Industry sources (Orthogonal, Emergo, etc.) echo similar operational challenges:

  • Documenting boundaries between device and non-device functions
  • Ensuring unregulated features don’t introduce safety risks
  • Maintaining architectural clarity as products evolve
  • Documenting CDS logic and transparency to FDA expectations

This is where regulatory theory meets product reality, and where the DHF/DDF becomes the place to show that the system has been thought through end to end.


What this means for the modern DHF/DDF

Across FDA guidance and industry practice, the DHF/DDF is evolving into a holistic, lifecycle-oriented evidence system that integrates:

  • Design controls and software lifecycle documentation
  • Risk management and clinical/performance evidence
  • Cybersecurity by design and privacy by design
  • MDDS and multi-function boundaries
  • CDS transparency and logic traceability
  • Post market surveillance and continuous learning
  • Real world engineering workflows and agile practices

Conclusion

Taken together, the FDA guidance landscape and the parallel body of industry practice paint a clear picture, a modern DHF/DDF isn’t just a regulatory artifact.

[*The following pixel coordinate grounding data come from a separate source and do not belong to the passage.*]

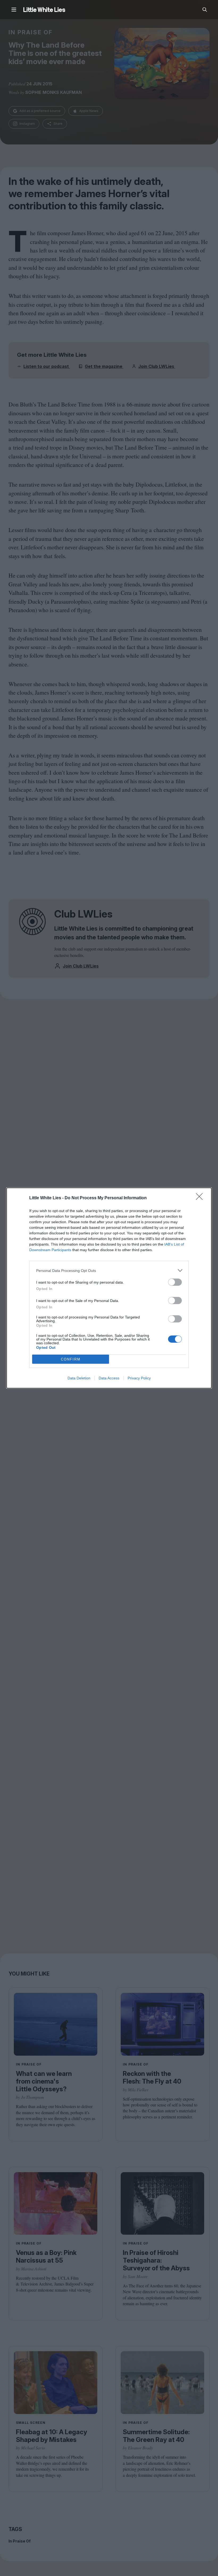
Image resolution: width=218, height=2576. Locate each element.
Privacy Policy (139, 1378)
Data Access (109, 1378)
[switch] (175, 1282)
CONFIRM (71, 1359)
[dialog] (109, 1288)
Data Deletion (79, 1378)
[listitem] (109, 1270)
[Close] (201, 1198)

It’s the connective tissue between design intent, engineering execution, safety and performance evidence, cybersecurity posture, privacy safeguards, and the realities of how digital health products evolve in production. It’s the system that shows not only what was built, but why, how, and with what level of control.

This post sets the foundation. From here, I’m moving into two concrete next steps.

First, I’ll assemble a comprehensive, end to end list of DHF/DDF deliverables, not just the traditional design control elements, but the full set of artifacts implied across FDA guidance, software lifecycle standards, cybersecurity expectations, privacy by design practices, and industry proven workflows. The goal is to create a single, unified view of what “good” looks like for modern digital health teams.

Second, I’ll begin breaking these elements down through Plan–Do–Check–Act (PDCA) to show how they map onto real software development. That’s where automation, traceability, and toolchain integration start to matter, how teams can reduce friction, eliminate DHF/DDF catch‑up work, and build compliance into the flow of engineering rather than bolting it on at the end.

Those pieces are coming next, and they’ll form the bridge between this landscape survey and the practical frameworks that follow.